At one point I read a discussion in a cardiology journal about this that
went at it a different way. The statement there was that results of
clinical trials are the subject of treatment effects plus some random
component. The statistical tests we use take that into account. If you see
an intriguing result from the study (a random event) and that motivates a
post hoc subgroup analysis, your application of a statistical test to that
random event (and that subgroup analysis) is in itself random (in other
words, if conducting the study again you do not find the intriguing result
you would not perform the subgroup analysis - thus the subgroup analysis is
a random event in itself). Our usual tests cannot acccount for this
"double-randomness". Can other people out there (more versed in stats than
I am) make any sense of this? It sticked in my mind for some reason... The
Bonferroni discussion, the Bayesian approach, and the qualitative discussion
in the very useful classic paper by Guyatt and Oxman on this topic in Annals
of Internal Medicine are also good ways of going at it.
V
> ----------
> From: Doggett, David[SMTP:[log in to unmask]]

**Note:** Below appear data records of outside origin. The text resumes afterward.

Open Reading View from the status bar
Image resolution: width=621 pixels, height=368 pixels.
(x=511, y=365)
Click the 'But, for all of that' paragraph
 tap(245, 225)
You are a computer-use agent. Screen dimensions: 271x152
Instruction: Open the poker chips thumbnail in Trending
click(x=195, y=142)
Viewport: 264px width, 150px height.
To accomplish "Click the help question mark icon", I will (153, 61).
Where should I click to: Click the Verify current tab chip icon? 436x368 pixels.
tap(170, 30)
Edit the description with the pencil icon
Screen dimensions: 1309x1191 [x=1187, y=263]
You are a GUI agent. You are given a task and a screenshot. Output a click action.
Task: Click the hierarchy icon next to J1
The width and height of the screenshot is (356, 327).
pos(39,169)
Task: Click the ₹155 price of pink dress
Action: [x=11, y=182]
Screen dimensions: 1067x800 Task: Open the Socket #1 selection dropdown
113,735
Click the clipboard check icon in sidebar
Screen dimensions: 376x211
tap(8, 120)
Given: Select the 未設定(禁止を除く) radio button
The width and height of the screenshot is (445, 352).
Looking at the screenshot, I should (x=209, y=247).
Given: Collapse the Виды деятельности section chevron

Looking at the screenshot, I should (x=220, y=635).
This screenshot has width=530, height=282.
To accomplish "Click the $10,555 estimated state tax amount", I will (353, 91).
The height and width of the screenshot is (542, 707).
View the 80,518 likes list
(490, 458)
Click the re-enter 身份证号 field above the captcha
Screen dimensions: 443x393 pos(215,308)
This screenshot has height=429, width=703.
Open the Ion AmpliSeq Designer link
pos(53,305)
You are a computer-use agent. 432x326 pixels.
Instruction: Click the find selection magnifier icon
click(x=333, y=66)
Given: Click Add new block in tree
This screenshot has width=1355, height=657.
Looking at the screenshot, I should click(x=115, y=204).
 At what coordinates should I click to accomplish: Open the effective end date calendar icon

> Reply To: Doggett, David
> Sent: Wednesday, November 07, 2001 10:12 AM
> To: [log in to unmask]
> Subject: Re: post hoc subgroup analysis
>
> Andy,
>
> The answer to your question takes some explaining, but it is not very
> complicated. The statistical reason for avoiding "post hoc" subject
> analysis (which is actually a posteriori analysis; "post hoc" comes from
> another Latin expression meaning a non-sequitur; but nobody uses it this
> way anymore) has to do with the probabilistic basis of p values. If one
> only accepts positive findings with a p value of 0.05 or smaller (the
> common criterion), then one will be accepting a false postive finding 5%
> of the time. This does not necessarily mean a particular statistically
> significant finding has a 95% probability of being true (that
> probability is called the positive predictive value, or the post-test
> probability, and requires a more complicated calculation called Bayes'
> theorem). Rather it means that on average one out of twenty
> statistically significant trial results will be a false positive finding
> by chance, because of the random dispersion of the data; and your
> particular result has a 5% or less chance of being one of those
> one-in-twenty false positive results.
>
> But the p value criterion is based on the assumption that only one
> statistical significance test (called a hypothesis test) is being
> carried out. If you now carry out a second stat. sig. test, you have
> doubled your chances that one of your two significance test results will
> be one of the 1-in-20 false positive stat. sig. results. To counter
> that, you should change your p value criterion by the same factor; so
> your criterion for your main sig. test, and your subgroup test should
> now be 0.025. This is called a Bonferroni correction. That might not
> be such a big problem; but usually people don't just do one subgroup
> test. They go wild and test every subgroup and every outcome measure
> they can think of, to see if they can come up with something with stat.
> sig. With a Bonferroni correction this quickly reduces your p value
> criterion to the vanishing point, so that nothing comes up with stat.
> sig., including your primary outcome. But in publications, people
> rarely tell about all the sig. tests they carried out. They just hold
> up the one or few that were significant. But if they haven't carried
> out a Bonferroni correction for all their p value criteria, that is a
> fraud, albeit frequently unwitting.
>
> There is a further complication. Statistical significance tests have
> another assumption, that all the tests are on independent (separate)
> samples of data. But your subgroup analysis is on a part of the same
> sample of data as your primary outcome. This might still be okay, if
> your subgroup outcome (or even another outcome measure on the whole
> primary group) is independent of the primary outcome. For example, the
> primary outcome might be whether the patient has a coronary infarct, and
> your secondary outcome might be whether the patient has a hang nail.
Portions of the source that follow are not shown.